Sometimes you're reading an article, maybe the tenth or twelfth article about the same topic in the last few days, and you get to the end, and buried there at the end is a puzzle piece that you didn't know was missing, and the whole stupid thing comes into new focus. And suddenly, you can put the whole thing, and maybe even more than just this one whole thing, in one simple sentence.
"What's so unusual about the pricing furor is that it has been orchestrated almost solely by parents and family members of people who use EpiPens. Patient advocacy groups, which typically are vocal on all issues related to food allergies, have been largely silent.
Some of the most prominent groups -- Food Allergy Research & Education (FARE), the Asthma and Allergy Foundation of America (AAFA) and Allergy & Asthma Network -- have partnerships with Mylan for patient awareness campaigns and other programming.

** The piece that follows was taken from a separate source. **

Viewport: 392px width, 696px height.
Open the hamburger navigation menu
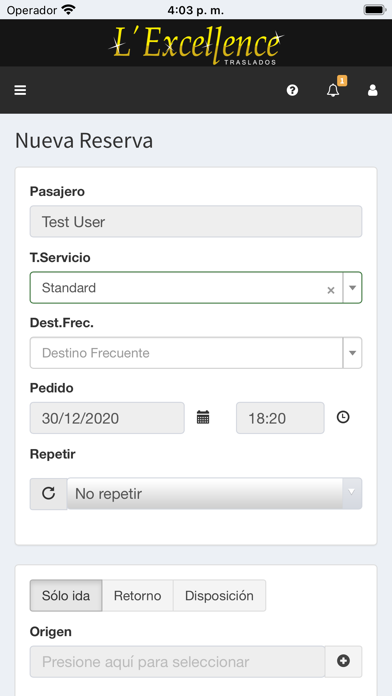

The groups are not required to disclose how much money they receive from the drug company; but Mylan, in its 2015 Social Responsibility report, lists all three as “allies.”
Since 2011, Mylan says, it has provided more than $10 million in funding for “educational efforts,” such as sponsorships and grants, and has received corporate citizen awards from FARE and the Allergy & Asthma Network."
The whole thing, in one sentence, then: If your "patient advocacy group" receives millions of dollars from pharmaceutical companies, it's probably not really a "patient advocacy group"--or at least not a very good one.